[Daten zum Zeigen auf Wörter und Elemente]
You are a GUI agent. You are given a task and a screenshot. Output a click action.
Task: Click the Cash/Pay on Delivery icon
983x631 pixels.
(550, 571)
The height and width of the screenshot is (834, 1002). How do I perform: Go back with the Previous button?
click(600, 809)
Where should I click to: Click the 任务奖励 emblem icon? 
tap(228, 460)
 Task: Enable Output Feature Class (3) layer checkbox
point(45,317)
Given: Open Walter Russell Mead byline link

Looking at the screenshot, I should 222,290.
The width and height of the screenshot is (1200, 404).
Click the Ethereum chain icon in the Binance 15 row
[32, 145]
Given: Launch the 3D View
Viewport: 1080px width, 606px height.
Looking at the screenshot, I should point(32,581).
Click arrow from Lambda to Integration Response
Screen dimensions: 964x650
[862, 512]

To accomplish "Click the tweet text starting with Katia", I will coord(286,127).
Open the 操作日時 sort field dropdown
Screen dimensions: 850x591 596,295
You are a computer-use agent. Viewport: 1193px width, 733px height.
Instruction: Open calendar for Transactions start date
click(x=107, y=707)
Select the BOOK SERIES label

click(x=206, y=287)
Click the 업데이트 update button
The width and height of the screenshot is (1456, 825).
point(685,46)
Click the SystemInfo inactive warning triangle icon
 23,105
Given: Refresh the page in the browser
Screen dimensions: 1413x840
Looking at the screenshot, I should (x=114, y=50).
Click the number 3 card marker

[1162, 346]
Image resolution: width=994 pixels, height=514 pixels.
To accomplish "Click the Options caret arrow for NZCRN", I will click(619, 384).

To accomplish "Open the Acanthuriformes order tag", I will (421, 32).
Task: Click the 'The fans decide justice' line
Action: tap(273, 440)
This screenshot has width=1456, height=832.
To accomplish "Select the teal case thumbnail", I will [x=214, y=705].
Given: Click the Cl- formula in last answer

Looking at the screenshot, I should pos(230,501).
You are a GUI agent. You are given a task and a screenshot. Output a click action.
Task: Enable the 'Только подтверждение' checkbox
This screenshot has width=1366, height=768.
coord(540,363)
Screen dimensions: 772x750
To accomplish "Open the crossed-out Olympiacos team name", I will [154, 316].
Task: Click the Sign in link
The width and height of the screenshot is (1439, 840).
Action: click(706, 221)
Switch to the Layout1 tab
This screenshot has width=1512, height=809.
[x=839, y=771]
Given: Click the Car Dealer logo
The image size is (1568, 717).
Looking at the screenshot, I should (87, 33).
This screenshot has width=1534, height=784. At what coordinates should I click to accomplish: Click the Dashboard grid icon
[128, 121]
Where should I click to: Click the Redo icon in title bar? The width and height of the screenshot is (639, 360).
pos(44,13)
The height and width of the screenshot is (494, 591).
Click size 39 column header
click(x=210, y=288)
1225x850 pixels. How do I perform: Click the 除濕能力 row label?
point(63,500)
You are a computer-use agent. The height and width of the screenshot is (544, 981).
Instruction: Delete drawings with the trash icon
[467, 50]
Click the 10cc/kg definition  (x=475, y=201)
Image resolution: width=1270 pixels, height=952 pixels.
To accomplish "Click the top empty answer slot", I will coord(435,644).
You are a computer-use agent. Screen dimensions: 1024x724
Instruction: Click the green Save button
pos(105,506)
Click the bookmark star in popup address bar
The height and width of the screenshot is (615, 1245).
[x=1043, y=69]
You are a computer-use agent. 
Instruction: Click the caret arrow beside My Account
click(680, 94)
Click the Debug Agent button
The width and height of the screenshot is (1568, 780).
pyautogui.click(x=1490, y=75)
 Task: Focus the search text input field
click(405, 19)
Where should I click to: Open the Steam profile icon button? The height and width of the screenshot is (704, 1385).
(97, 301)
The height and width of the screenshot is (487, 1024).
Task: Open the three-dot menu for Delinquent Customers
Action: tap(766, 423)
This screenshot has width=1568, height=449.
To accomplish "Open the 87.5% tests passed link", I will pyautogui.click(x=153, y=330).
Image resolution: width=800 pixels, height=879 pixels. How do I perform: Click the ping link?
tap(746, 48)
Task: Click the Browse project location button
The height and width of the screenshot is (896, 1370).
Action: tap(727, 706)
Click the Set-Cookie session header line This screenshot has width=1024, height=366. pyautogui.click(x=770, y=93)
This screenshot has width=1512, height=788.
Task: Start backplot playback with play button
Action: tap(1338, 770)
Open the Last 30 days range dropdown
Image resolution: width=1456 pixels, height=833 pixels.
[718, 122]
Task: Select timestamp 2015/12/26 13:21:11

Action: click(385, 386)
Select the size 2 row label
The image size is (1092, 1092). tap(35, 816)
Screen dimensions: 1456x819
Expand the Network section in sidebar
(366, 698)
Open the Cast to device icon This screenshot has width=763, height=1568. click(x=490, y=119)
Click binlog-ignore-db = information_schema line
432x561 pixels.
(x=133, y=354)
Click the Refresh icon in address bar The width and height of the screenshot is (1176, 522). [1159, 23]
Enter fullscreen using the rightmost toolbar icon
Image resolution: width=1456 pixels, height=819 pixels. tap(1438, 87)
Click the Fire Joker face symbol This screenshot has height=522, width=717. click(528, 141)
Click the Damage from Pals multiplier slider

[AUFGABE] Gib die Daten oben vollständig noch einmal aus und ersetze dabei jedes „icon“ durch „glyph“. Alles andere bleibt unverändert.

[ANTWORT]
You are a GUI agent. You are given a task and a screenshot. Output a click action.
Task: Click the Cash/Pay on Delivery glyph
983x631 pixels.
(550, 571)
The height and width of the screenshot is (834, 1002). How do I perform: Go back with the Previous button?
click(600, 809)
Where should I click to: Click the 任务奖励 emblem glyph? 
tap(228, 460)
 Task: Enable Output Feature Class (3) layer checkbox
point(45,317)
Given: Open Walter Russell Mead byline link

Looking at the screenshot, I should 222,290.
The width and height of the screenshot is (1200, 404).
Click the Ethereum chain glyph in the Binance 15 row
[32, 145]
Given: Launch the 3D View
Viewport: 1080px width, 606px height.
Looking at the screenshot, I should point(32,581).
Click arrow from Lambda to Integration Response
Screen dimensions: 964x650
[862, 512]

To accomplish "Click the tweet text starting with Katia", I will coord(286,127).
Open the 操作日時 sort field dropdown
Screen dimensions: 850x591 596,295
You are a computer-use agent. Viewport: 1193px width, 733px height.
Instruction: Open calendar for Transactions start date
click(x=107, y=707)
Select the BOOK SERIES label

click(x=206, y=287)
Click the 업데이트 update button
The width and height of the screenshot is (1456, 825).
point(685,46)
Click the SystemInfo inactive warning triangle glyph
 23,105
Given: Refresh the page in the browser
Screen dimensions: 1413x840
Looking at the screenshot, I should (x=114, y=50).
Click the number 3 card marker

[1162, 346]
Image resolution: width=994 pixels, height=514 pixels.
To accomplish "Click the Options caret arrow for NZCRN", I will click(619, 384).

To accomplish "Open the Acanthuriformes order tag", I will (421, 32).
Task: Click the 'The fans decide justice' line
Action: tap(273, 440)
This screenshot has width=1456, height=832.
To accomplish "Select the teal case thumbnail", I will [x=214, y=705].
Given: Click the Cl- formula in last answer

Looking at the screenshot, I should pos(230,501).
You are a GUI agent. You are given a task and a screenshot. Output a click action.
Task: Enable the 'Только подтверждение' checkbox
This screenshot has width=1366, height=768.
coord(540,363)
Screen dimensions: 772x750
To accomplish "Open the crossed-out Olympiacos team name", I will [154, 316].
Task: Click the Sign in link
The width and height of the screenshot is (1439, 840).
Action: click(706, 221)
Switch to the Layout1 tab
This screenshot has width=1512, height=809.
[x=839, y=771]
Given: Click the Car Dealer logo
The image size is (1568, 717).
Looking at the screenshot, I should (87, 33).
This screenshot has width=1534, height=784. At what coordinates should I click to accomplish: Click the Dashboard grid glyph
[128, 121]
Where should I click to: Click the Redo glyph in title bar? The width and height of the screenshot is (639, 360).
pos(44,13)
The height and width of the screenshot is (494, 591).
Click size 39 column header
click(x=210, y=288)
1225x850 pixels. How do I perform: Click the 除濕能力 row label?
point(63,500)
You are a computer-use agent. The height and width of the screenshot is (544, 981).
Instruction: Delete drawings with the trash glyph
[467, 50]
Click the 10cc/kg definition  (x=475, y=201)
Image resolution: width=1270 pixels, height=952 pixels.
To accomplish "Click the top empty answer slot", I will coord(435,644).
You are a computer-use agent. Screen dimensions: 1024x724
Instruction: Click the green Save button
pos(105,506)
Click the bookmark star in popup address bar
The height and width of the screenshot is (615, 1245).
[x=1043, y=69]
You are a computer-use agent. 
Instruction: Click the caret arrow beside My Account
click(680, 94)
Click the Debug Agent button
The width and height of the screenshot is (1568, 780).
pyautogui.click(x=1490, y=75)
 Task: Focus the search text input field
click(405, 19)
Where should I click to: Open the Steam profile glyph button? The height and width of the screenshot is (704, 1385).
(97, 301)
The height and width of the screenshot is (487, 1024).
Task: Open the three-dot menu for Delinquent Customers
Action: tap(766, 423)
This screenshot has width=1568, height=449.
To accomplish "Open the 87.5% tests passed link", I will pyautogui.click(x=153, y=330).
Image resolution: width=800 pixels, height=879 pixels. How do I perform: Click the ping link?
tap(746, 48)
Task: Click the Browse project location button
The height and width of the screenshot is (896, 1370).
Action: tap(727, 706)
Click the Set-Cookie session header line This screenshot has width=1024, height=366. pyautogui.click(x=770, y=93)
This screenshot has width=1512, height=788.
Task: Start backplot playback with play button
Action: tap(1338, 770)
Open the Last 30 days range dropdown
Image resolution: width=1456 pixels, height=833 pixels.
[718, 122]
Task: Select timestamp 2015/12/26 13:21:11

Action: click(385, 386)
Select the size 2 row label
The image size is (1092, 1092). tap(35, 816)
Screen dimensions: 1456x819
Expand the Network section in sidebar
(366, 698)
Open the Cast to device glyph This screenshot has width=763, height=1568. click(x=490, y=119)
Click binlog-ignore-db = information_schema line
432x561 pixels.
(x=133, y=354)
Click the Refresh glyph in address bar The width and height of the screenshot is (1176, 522). [1159, 23]
Enter fullscreen using the rightmost toolbar glyph
Image resolution: width=1456 pixels, height=819 pixels. tap(1438, 87)
Click the Fire Joker face symbol This screenshot has height=522, width=717. click(528, 141)
Click the Damage from Pals multiplier slider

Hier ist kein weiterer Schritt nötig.